Proseguono le ricerche del corpo di Manuel Careddu, il 18enne ammazzato da cinque suoi coetanei per un debito di pochi euro, e poi gettato nel lago. I responsabili, già arrestati, si rifiutano di rispondere alle domande dei carabinieri, che stanno comunque raccogliendo indizi importanti grazie alla cimice piazzata nell’auto di uno dei cinque, per un’inchiesta sul padre di uno di loro per un omicidio avvenuto l’anno prima. «Spariamo alla madre, la prossima volta che mi va a denunciare le stampo un proiettile in testa». Registrazioni a dir poco sconcertanti quelle emerse, con uno dei responsabili che si diceva pronto ad ammazzare anche la mamma di Careddu. Ed in effetti quest’ultima è risultato un personaggio chiave per la vicenda, e quindi scomodo per i cinque imputati, visto che sarebbe stata proprio lei a sollecitare le ricerche del figlio e a indirizzare gli investigatori sulla giusta pista, conoscendo le cattive compagnie frequentate dal 18enne. (aggiornamento di Davide Giancristofaro)
LE PAROLE DELLA MADRE
Un ragazzo morto, Manuel Careddu, e una mamma distrutta dal dolore che trova la forza per lanciare un appello e chiedere ai genitori dei ragazzi finiti in carcere per l’omicidio del figlio di convincerli a parlare. «Dove sono i loro genitori? Proteggono solo i loro figli assassini e non hanno un pensiero per me? Provino a pensare che io sono qui che non aspetto di sapere se mio figlio è vivo, ma di sapere dove sono i suoi resti. Abbiano almeno loro un briciolo di coscienza, li convincano a parlare», così Fabiola Balardi, come riportato da La Nuova Sardegna, aveva lanciato il suo disperato appello. Il cadavere di Manuel, ammazzato a colpi di pala sulle rive del lago Omodeo la sera dell’11 settembre, non si trova. E nessuno della baby gang che lo ha ucciso rivela dov’è, quindi proseguono le ricerche. Qualcosa però si sta muovendo: alla caserma dei carabinieri di Macomer sono arrivati i genitori di Riccardo Carta, uno dei giovani arrestati. Vorrebbero incontrare Fabiola Balardi, che aspetta solo di sapere dove sono i resti del figlio per regalargli una tomba su cui piangerlo.

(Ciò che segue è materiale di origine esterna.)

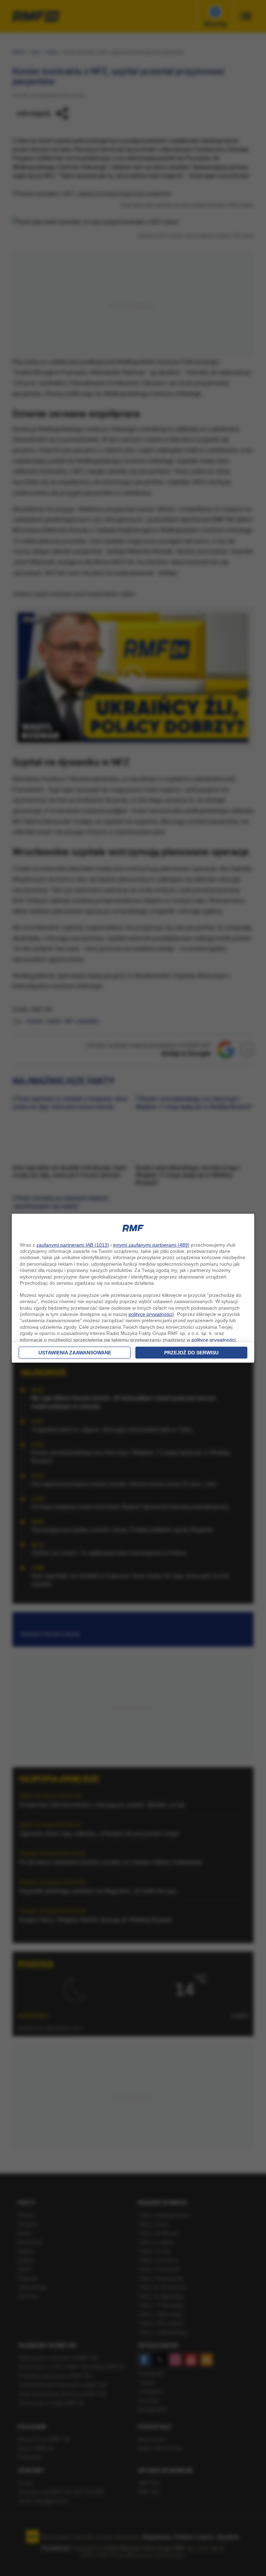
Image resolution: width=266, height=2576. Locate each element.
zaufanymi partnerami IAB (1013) (72, 1245)
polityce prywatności (150, 1314)
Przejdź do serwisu (191, 1352)
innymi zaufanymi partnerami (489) (151, 1245)
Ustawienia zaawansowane (74, 1352)
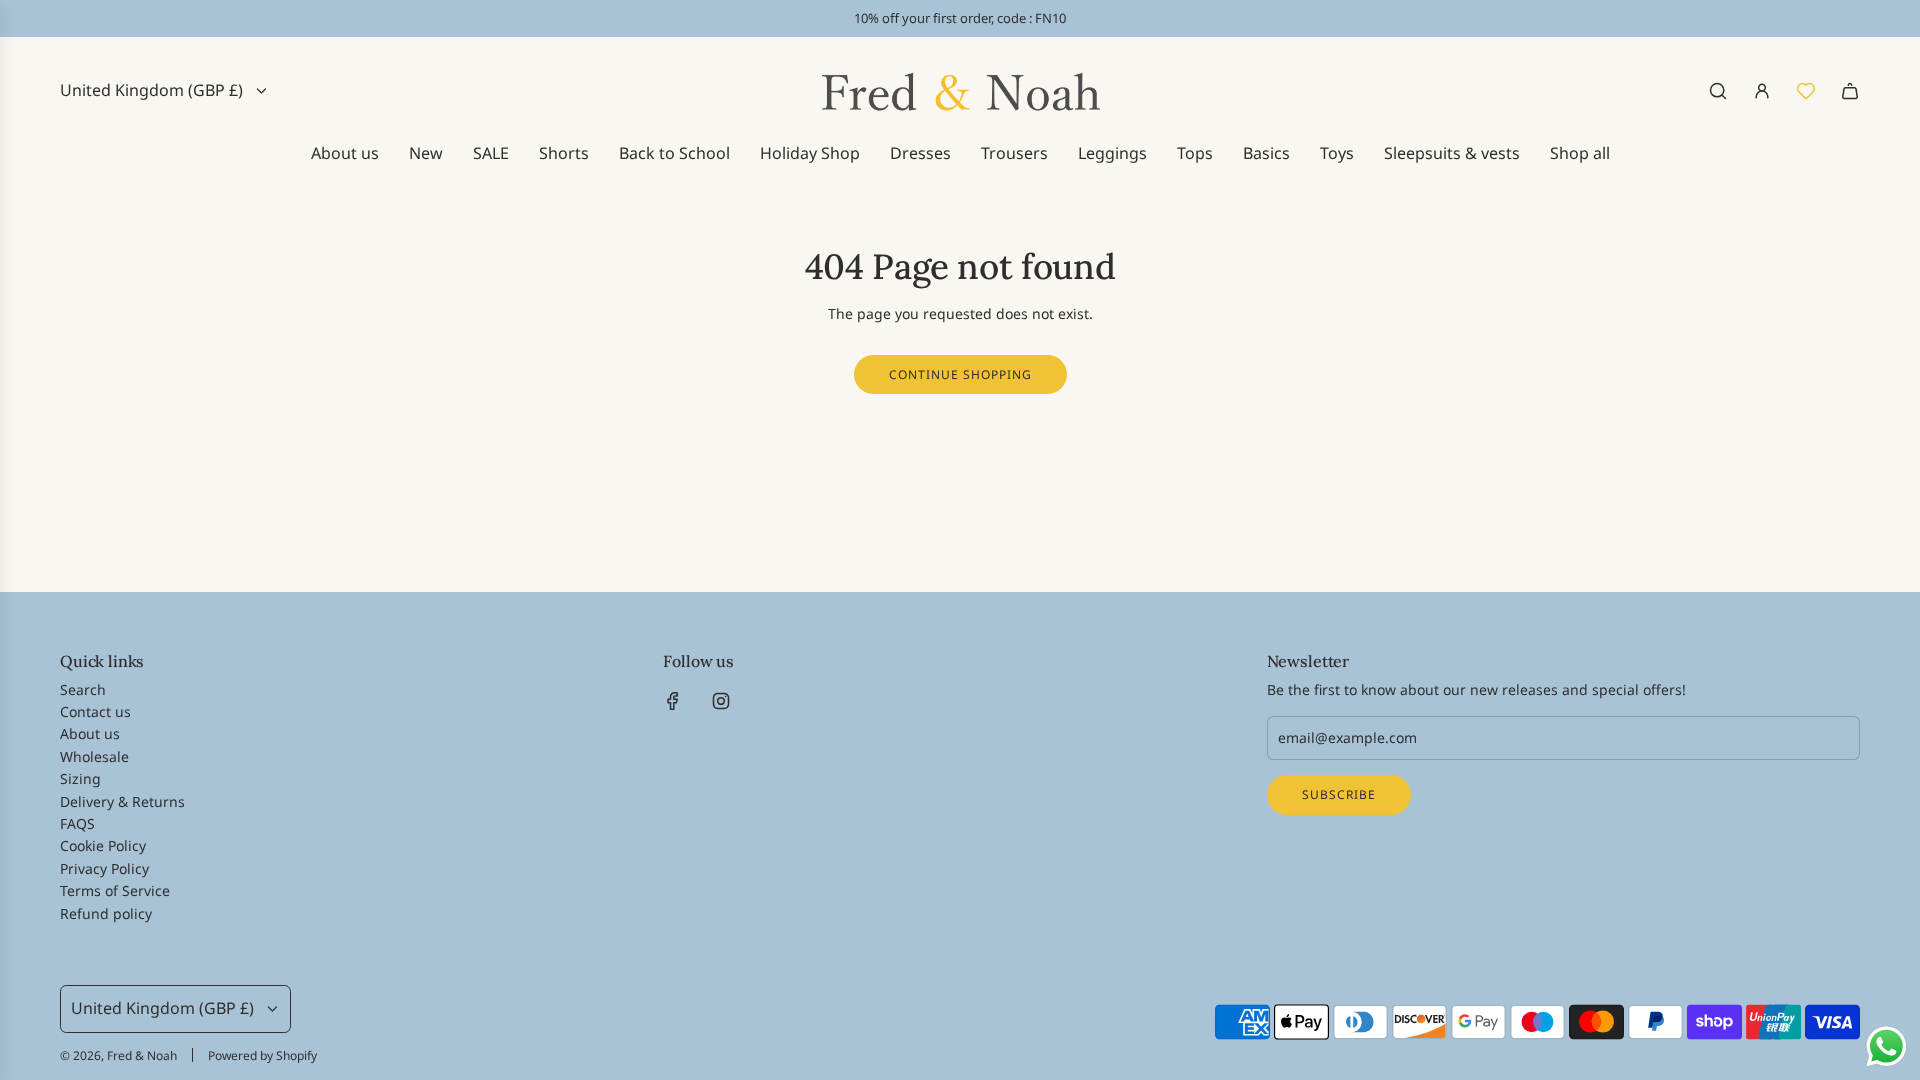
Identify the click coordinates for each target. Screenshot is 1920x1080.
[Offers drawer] (1806, 91)
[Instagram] (721, 701)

MANUEL CAREDDU, RICERCHE DEL CORPO NEL LAGO OMODEO
I cinque arrestati per l’omicidio di Macomer stanno raccontando frammenti di verità agli inquirenti, ma l’unica cosa certa è che il ragazzo è stato ucciso per un debito di droga. La sua colpa è stata essersi presentato a casa della 17enne per riscuotere i soldi delle vendite dello spaccio. Sarebbe stato troppo invadente, quindi la ragazza avvisa un amico e l’episodio diventa di dominio pubblico all’interno della piccola cerchia di amici. I cinque cominciano a tramare nell’ombra sino al giorno della messinscena che porta al delitto. Potrebbero però essersi fatti scappare qualcosa con qualcuno che non ha fatto parola in giro. Lo sospettano gli inquirenti. Intanto le strategie degli avvocati difensori sono diverse: c’è chi procede con dichiarazioni spontanee, chi si fa interrogare rispondendo a domande precise ed escludendo dirette responsabilità nell’omicidio. C’è chi spiega che non pensava che gli amici sarebbero arrivati a tanto e che tutto si sarebbe concluso con una lezione. Invece gliel’hanno fatta pagare nel peggiore dei modi.